* [What is being asked]: Starting at the line with "Task: Uncheck the checkbox for task 17", return every line through the final one of the data, word for word. Pictures stay out.

[Stored records]
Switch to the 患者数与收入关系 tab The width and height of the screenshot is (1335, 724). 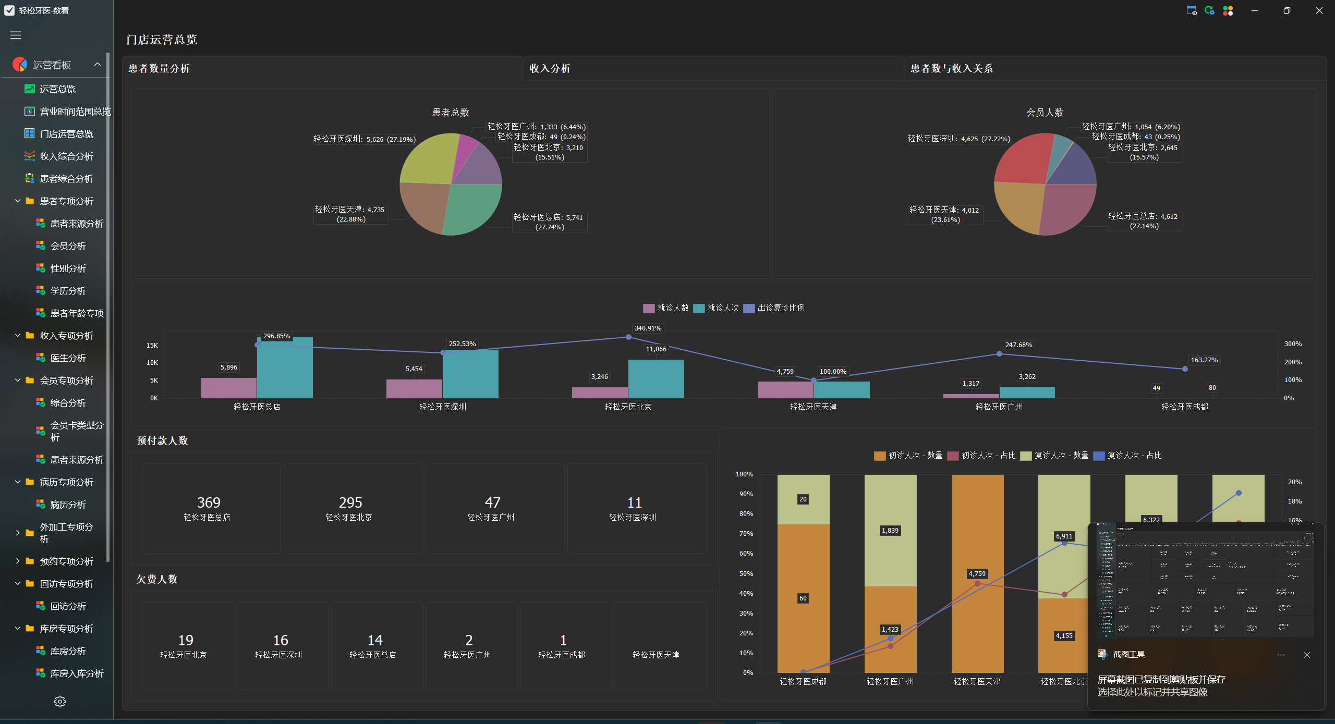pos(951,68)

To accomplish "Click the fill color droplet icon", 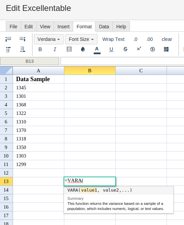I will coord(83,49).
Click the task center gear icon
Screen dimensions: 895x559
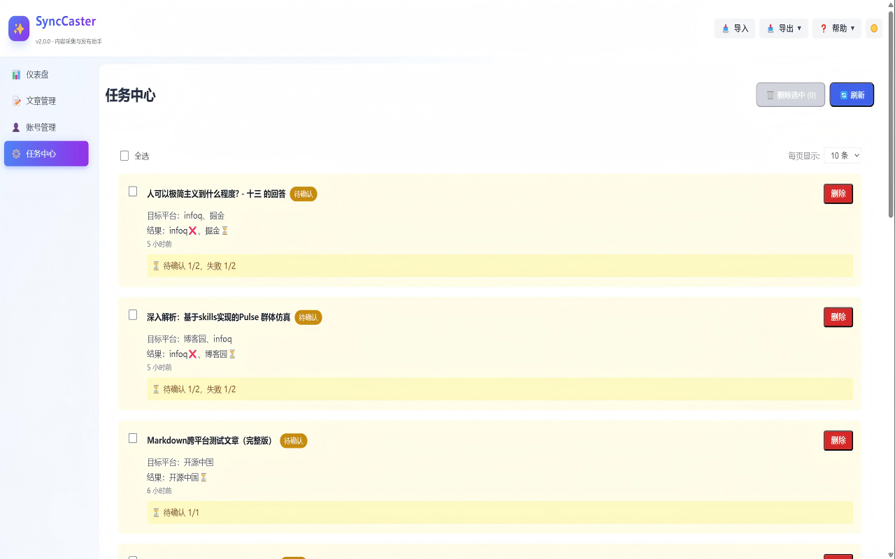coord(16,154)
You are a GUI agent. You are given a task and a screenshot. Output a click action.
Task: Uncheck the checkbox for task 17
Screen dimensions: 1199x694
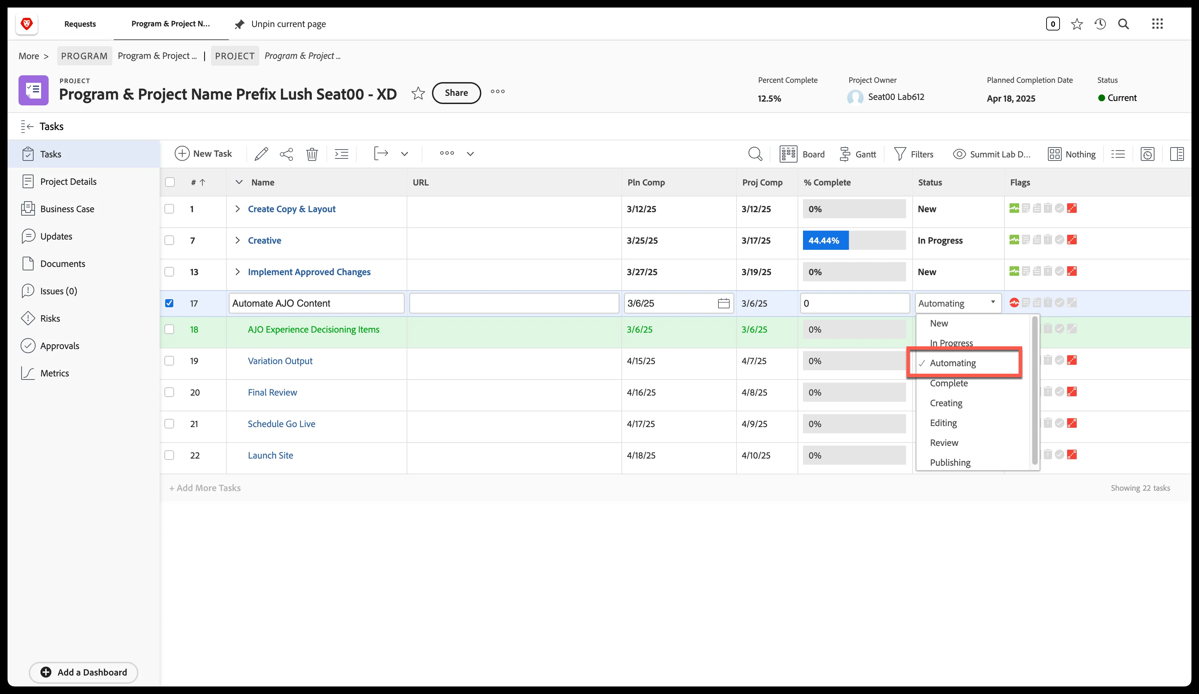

* [Task answer]:
Task: Uncheck the checkbox for task 17
Screen dimensions: 1199x694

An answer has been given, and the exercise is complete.